- Opening Delimiter -
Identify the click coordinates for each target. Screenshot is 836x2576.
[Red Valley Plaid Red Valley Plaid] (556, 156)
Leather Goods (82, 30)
- Closing Delimiter -
- Opening Delimiter -
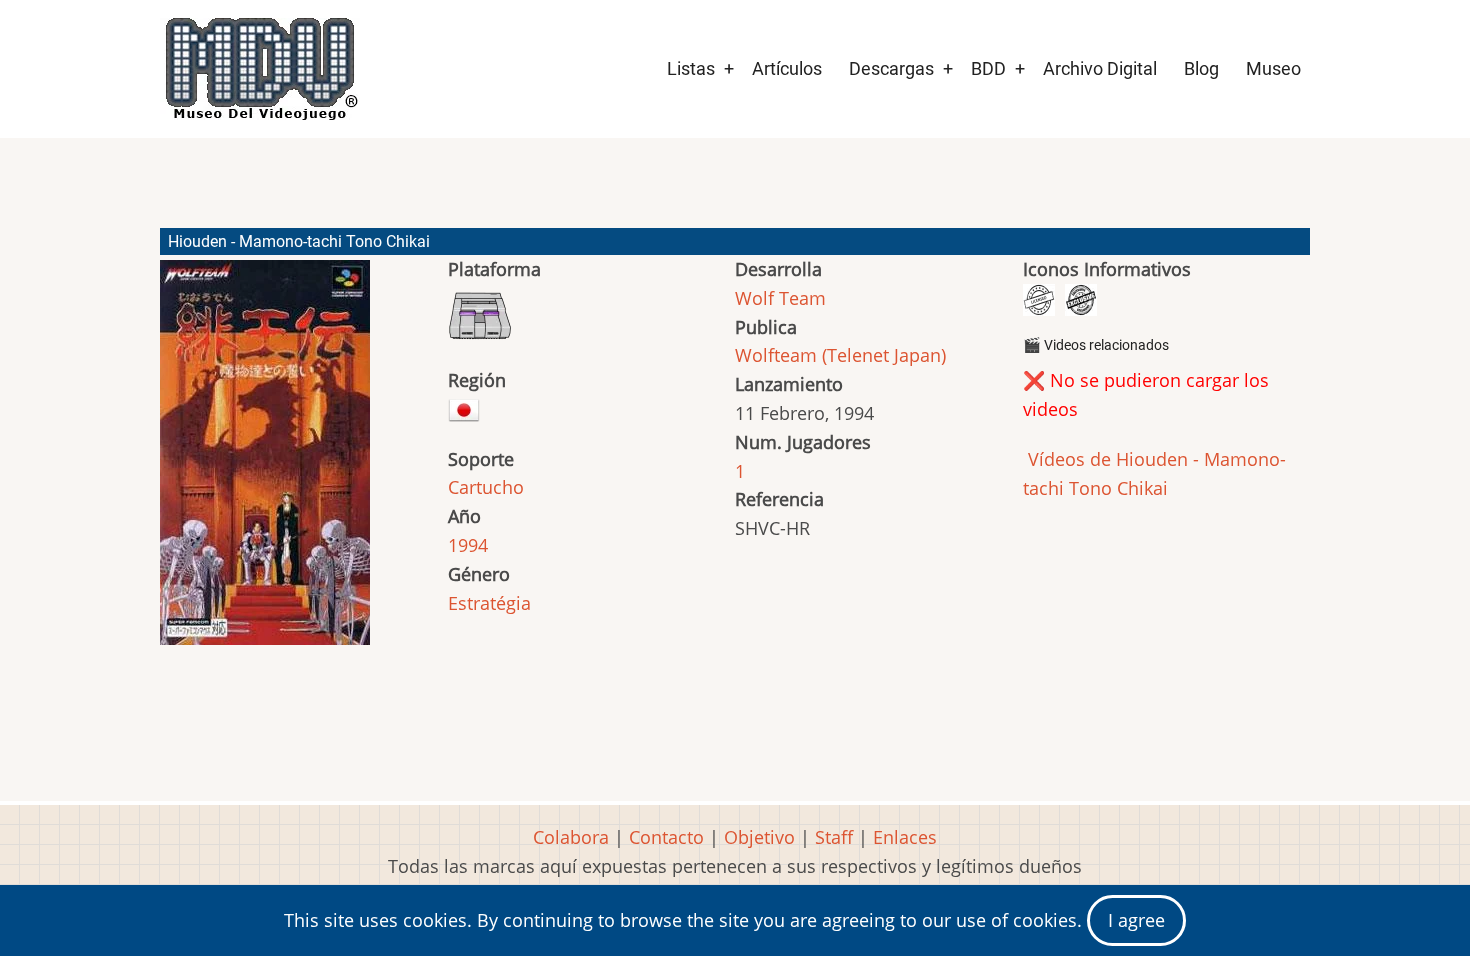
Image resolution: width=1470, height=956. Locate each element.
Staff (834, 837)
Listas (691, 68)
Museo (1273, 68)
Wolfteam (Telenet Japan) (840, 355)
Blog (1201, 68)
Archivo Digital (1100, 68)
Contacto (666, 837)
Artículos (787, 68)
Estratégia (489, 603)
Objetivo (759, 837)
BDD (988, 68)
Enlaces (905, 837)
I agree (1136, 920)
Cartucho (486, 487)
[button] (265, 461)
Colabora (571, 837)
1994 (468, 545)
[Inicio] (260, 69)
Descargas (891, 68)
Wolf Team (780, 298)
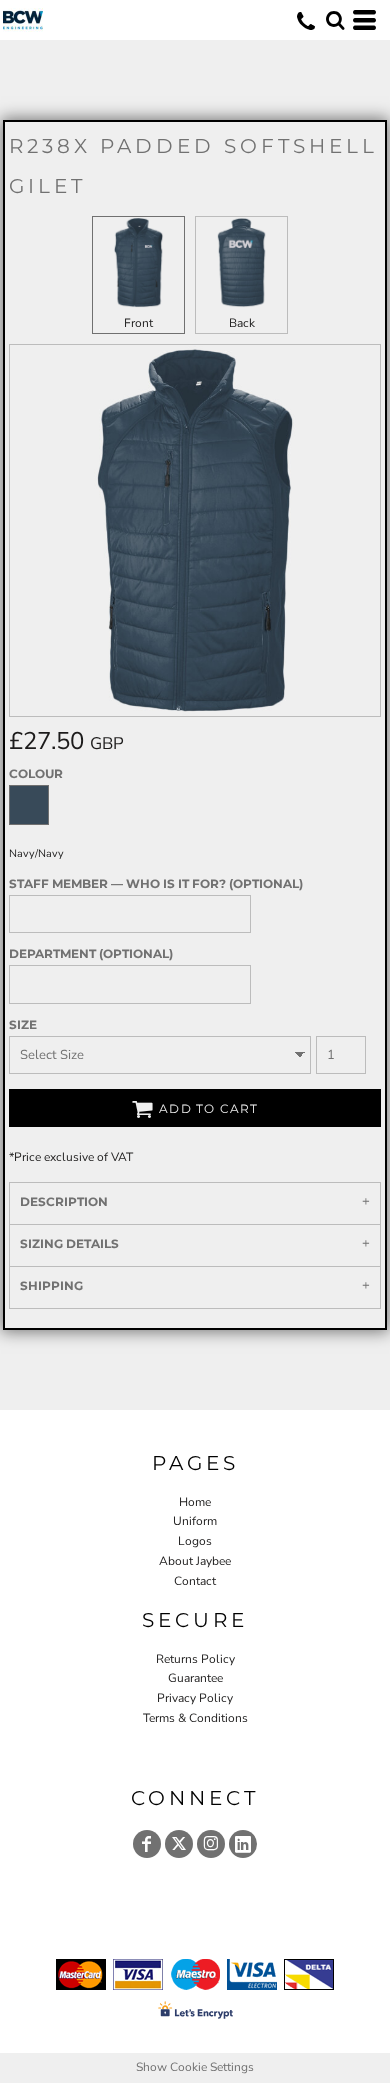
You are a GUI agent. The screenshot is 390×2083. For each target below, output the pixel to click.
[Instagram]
- Closing Delimiter -
▶ **ASSIGNMENT**: Every line that holds the word "target" should be copied from the listing.

▶ **TASK SOLUTION**:
Identify the click coordinates for each target. Screenshot is 836x2576.
You are a GUI agent. The screenshot is 390×2083. For each target below, output the pixel to click.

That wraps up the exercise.